[TEKSTFRAGMENT]
########
Als we ons voor deze vraag plaatsen, voor wie is Jezus gestorven, en denken aan
de antwoorden, die er in den loop der tijden door mensen op gevonden zijn,
voelen we een grote dankbaarheid voor het feit dat God er in Zijn Woord zelf het
antwoord op gegeven heeft.
De
voorrechten van Israël als volk, door de apostel Paulus genoemd in Romeinen 3:1-2 en 9:4-5, waren
voorrechten die wij, behorende tot de heidenen, niet bezaten.
De
absoluut verloren toestand van het menselijke geslacht wordt in al zijn
vreselijkheid omschreven in de volgende tekst:
Efeze 2:11,12:
"Daarom gedenkt dat gij die eertijds heidenen waart in het vlees, en die
voorhuid genaamd werd van degenen, die genaamd zijn besnijdenis in het vlees,
die met handen geschiedt; dat gij in dien tijd waart zonder Christus, vervreemd
van het burgerschap Israëls; al vreemdelingen van de verbonden der belofte, geen
hoop hebbende, en zonder God in de wereld."
De
Apostel Paulus in Romeinen 3:9 -19 maakt
elke poging om voor deugdzame mensen een uitzondering te maken,
onmogelijk:
Romeinen 3:10
"...Er is niemand rechtvaardig, ook niet één;..."
Welk
heerlijk licht schijnt in deze duisternis, als we lezen waarom God alles onder
de zonde besloten heeft, op een zodanige wijze, dat Hij zowel het goede als het
slechte in den mens volkomen terzijde heeft gezet. Luister:
Romeinen 11:32
"...Want God heeft hen allen onder de ongehoorzaamheid besloten, opdat
Hij hun allen zou barmhartig zijn."
Galaten 3:22
"Maar de Schrift heeft het alles onder de zonde besloten, opdat de
belofte uit het geloof van Jezus Christus aan de gelovigen zou gegeven
worden".
########
[UIT TE VOEREN TAAK]
Herhaal de tekst hierboven over de vraag voor wie Jezus gestorven is volledig en woord voor woord. Baseer je uitsluitend op de tekst hierboven.

(Items uit een dataset)
########
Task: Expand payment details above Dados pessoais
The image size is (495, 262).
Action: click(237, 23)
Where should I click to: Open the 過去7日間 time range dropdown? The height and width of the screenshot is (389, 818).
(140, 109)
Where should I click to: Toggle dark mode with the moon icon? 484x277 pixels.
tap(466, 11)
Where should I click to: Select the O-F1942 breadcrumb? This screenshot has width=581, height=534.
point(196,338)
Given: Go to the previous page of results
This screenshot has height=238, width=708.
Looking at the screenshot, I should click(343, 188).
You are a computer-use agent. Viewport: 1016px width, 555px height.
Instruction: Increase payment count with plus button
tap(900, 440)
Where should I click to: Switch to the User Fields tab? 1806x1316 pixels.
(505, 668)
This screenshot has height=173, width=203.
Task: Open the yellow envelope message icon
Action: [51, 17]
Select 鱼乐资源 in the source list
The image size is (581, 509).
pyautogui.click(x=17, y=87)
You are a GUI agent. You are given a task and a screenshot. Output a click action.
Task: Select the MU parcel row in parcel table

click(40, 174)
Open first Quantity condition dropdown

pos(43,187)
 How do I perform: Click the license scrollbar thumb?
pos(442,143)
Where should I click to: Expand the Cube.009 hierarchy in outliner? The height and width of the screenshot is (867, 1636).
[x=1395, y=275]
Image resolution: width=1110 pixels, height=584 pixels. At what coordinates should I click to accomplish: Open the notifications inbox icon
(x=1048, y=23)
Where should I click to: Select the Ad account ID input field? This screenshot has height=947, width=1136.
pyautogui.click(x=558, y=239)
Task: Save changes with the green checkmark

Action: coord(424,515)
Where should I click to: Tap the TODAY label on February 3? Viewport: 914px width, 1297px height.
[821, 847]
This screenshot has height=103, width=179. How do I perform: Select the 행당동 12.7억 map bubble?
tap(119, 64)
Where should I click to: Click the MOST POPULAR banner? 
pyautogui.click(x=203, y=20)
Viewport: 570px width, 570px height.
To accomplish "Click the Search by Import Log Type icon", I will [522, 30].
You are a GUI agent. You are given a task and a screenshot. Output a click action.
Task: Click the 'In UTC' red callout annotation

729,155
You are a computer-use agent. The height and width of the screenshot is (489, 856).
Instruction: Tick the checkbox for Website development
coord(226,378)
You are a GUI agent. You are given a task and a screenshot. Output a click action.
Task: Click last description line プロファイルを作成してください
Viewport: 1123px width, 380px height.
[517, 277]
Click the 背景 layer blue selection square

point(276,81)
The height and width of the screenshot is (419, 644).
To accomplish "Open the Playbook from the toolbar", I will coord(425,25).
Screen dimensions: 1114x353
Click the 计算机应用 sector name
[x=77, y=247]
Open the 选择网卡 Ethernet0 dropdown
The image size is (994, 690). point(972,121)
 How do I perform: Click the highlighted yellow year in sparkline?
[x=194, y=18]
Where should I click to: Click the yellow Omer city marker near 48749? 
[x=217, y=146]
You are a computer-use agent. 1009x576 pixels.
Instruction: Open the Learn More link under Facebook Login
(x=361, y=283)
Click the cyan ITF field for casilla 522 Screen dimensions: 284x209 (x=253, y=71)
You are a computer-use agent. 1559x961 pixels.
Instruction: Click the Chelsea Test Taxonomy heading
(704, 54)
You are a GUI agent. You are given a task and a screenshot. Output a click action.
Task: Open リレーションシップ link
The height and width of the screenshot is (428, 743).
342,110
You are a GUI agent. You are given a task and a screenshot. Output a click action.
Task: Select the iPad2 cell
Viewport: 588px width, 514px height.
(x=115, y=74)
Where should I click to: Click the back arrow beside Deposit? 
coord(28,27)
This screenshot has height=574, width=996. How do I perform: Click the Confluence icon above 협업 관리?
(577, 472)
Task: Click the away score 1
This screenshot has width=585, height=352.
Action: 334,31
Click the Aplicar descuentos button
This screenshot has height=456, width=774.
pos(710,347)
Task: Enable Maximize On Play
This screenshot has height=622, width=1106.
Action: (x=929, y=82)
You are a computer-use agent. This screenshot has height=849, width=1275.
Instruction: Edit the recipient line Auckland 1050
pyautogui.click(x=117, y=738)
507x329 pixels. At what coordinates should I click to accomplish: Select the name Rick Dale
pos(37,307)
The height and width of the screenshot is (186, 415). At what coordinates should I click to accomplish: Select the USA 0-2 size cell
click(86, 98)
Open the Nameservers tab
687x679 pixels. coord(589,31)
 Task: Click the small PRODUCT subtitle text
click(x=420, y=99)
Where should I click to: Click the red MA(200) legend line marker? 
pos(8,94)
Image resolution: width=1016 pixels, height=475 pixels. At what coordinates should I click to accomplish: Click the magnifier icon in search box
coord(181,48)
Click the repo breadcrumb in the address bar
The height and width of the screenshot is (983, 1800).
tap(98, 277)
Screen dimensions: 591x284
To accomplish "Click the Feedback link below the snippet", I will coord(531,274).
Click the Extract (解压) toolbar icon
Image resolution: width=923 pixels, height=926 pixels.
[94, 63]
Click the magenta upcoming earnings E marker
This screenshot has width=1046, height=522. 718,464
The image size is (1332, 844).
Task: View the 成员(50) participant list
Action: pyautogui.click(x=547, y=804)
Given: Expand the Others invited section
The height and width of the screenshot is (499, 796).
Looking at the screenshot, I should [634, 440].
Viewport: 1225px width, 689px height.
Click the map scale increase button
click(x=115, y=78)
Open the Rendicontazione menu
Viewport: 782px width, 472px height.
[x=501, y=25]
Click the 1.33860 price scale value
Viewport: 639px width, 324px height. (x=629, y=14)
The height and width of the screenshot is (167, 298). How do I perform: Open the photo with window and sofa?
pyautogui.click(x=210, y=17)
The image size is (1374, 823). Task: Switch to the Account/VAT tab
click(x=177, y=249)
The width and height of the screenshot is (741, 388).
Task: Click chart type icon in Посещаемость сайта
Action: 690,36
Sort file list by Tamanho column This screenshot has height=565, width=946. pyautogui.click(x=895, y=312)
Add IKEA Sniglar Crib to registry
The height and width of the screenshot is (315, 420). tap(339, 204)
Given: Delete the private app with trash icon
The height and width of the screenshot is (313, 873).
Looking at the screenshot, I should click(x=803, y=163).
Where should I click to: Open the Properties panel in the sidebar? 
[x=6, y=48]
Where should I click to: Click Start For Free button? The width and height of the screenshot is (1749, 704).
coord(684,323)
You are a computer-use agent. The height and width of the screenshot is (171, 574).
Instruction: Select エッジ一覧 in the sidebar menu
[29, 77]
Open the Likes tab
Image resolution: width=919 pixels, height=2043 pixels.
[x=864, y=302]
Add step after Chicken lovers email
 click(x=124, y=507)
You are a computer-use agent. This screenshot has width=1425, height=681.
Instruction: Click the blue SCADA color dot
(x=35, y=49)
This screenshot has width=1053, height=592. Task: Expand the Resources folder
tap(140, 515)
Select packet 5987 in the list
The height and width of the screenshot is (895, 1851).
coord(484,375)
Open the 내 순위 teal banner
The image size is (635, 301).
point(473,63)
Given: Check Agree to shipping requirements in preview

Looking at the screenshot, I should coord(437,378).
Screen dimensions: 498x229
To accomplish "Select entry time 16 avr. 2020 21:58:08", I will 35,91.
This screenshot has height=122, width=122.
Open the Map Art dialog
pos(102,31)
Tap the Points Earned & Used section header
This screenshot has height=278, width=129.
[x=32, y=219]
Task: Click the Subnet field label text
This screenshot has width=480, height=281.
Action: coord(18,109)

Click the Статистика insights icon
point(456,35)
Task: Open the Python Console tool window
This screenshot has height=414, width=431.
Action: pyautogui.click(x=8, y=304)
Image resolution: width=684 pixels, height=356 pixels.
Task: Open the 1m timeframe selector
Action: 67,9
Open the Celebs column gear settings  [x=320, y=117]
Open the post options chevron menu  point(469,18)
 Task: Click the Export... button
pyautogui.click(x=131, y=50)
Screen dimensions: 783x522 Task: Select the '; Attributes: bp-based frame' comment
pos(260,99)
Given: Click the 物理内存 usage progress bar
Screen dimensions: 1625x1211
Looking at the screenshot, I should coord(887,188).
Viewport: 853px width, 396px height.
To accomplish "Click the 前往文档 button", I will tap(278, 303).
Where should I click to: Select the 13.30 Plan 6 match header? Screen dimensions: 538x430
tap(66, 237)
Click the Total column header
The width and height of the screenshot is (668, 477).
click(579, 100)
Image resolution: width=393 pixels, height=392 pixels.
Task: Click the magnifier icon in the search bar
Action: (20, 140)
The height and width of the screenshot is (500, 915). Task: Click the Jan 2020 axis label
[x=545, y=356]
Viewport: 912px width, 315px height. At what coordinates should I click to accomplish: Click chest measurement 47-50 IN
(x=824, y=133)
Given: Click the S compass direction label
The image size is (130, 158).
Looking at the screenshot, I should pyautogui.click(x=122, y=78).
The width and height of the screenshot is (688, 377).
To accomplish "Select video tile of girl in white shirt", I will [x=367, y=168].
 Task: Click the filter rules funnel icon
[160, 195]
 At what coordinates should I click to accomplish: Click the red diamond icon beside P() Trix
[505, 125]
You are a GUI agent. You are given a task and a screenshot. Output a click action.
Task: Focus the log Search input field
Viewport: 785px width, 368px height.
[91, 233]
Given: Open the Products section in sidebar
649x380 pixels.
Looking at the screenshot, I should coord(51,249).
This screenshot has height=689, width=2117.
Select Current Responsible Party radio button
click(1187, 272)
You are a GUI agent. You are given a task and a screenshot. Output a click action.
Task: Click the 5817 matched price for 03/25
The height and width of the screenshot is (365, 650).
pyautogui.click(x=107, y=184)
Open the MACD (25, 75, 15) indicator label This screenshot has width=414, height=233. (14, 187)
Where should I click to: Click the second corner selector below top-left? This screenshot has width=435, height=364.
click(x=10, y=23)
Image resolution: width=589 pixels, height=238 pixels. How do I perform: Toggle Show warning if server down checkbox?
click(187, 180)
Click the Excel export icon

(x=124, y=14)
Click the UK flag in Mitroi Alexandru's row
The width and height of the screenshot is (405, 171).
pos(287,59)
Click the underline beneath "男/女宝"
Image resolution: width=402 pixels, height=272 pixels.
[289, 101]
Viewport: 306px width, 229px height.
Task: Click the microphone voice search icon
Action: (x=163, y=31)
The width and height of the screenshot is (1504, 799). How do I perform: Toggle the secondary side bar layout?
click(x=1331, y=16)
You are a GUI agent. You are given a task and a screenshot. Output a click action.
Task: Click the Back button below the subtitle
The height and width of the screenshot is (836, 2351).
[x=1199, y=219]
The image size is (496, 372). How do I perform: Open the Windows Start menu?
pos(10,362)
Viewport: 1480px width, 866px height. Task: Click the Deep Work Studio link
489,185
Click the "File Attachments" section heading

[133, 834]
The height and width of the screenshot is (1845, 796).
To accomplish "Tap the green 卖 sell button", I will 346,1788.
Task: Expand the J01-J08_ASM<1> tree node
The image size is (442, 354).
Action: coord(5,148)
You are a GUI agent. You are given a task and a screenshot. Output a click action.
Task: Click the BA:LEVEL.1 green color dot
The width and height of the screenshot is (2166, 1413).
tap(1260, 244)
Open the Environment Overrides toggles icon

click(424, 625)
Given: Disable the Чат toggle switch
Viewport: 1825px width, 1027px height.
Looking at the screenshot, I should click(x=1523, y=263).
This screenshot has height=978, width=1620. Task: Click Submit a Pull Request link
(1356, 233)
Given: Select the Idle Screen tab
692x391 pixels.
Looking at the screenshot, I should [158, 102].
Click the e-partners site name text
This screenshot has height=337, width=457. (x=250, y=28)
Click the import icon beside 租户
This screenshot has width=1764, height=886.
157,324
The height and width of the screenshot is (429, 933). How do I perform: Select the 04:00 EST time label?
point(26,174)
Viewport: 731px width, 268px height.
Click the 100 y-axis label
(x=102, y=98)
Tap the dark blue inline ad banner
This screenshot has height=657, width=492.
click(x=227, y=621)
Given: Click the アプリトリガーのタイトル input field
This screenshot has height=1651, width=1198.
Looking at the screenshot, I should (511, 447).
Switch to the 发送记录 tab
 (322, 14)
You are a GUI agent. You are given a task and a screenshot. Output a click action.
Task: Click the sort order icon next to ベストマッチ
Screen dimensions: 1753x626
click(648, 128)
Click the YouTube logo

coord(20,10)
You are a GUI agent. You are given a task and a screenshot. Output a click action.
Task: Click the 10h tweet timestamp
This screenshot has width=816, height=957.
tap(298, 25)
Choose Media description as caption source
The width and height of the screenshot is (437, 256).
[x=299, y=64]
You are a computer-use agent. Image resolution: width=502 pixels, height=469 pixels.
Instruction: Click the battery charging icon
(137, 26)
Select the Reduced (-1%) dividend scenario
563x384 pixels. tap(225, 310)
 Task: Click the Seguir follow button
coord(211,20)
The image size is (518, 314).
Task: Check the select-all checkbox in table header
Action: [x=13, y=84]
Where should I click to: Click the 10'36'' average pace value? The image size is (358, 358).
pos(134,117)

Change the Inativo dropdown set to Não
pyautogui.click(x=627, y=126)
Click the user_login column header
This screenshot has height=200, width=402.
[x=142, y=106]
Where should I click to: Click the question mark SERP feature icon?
########
[RESULTAAT VAN TAAK]
Als we ons voor deze vraag plaatsen, voor wie is Jezus gestorven, en denken aan
de antwoorden, die er in den loop der tijden door mensen op gevonden zijn,
voelen we een grote dankbaarheid voor het feit dat God er in Zijn Woord zelf het
antwoord op gegeven heeft.
De
voorrechten van Israël als volk, door de apostel Paulus genoemd in Romeinen 3:1-2 en 9:4-5, waren
voorrechten die wij, behorende tot de heidenen, niet bezaten.
De
absoluut verloren toestand van het menselijke geslacht wordt in al zijn
vreselijkheid omschreven in de volgende tekst:
Efeze 2:11,12:
"Daarom gedenkt dat gij die eertijds heidenen waart in het vlees, en die
voorhuid genaamd werd van degenen, die genaamd zijn besnijdenis in het vlees,
die met handen geschiedt; dat gij in dien tijd waart zonder Christus, vervreemd
van het burgerschap Israëls; al vreemdelingen van de verbonden der belofte, geen
hoop hebbende, en zonder God in de wereld."
De
Apostel Paulus in Romeinen 3:9 -19 maakt
elke poging om voor deugdzame mensen een uitzondering te maken,
onmogelijk:
Romeinen 3:10
"...Er is niemand rechtvaardig, ook niet één;..."
Welk
heerlijk licht schijnt in deze duisternis, als we lezen waarom God alles onder
de zonde besloten heeft, op een zodanige wijze, dat Hij zowel het goede als het
slechte in den mens volkomen terzijde heeft gezet. Luister:
Romeinen 11:32
"...Want God heeft hen allen onder de ongehoorzaamheid besloten, opdat
Hij hun allen zou barmhartig zijn."
Galaten 3:22
"Maar de Schrift heeft het alles onder de zonde besloten, opdat de
belofte uit het geloof van Jezus Christus aan de gelovigen zou gegeven
worden".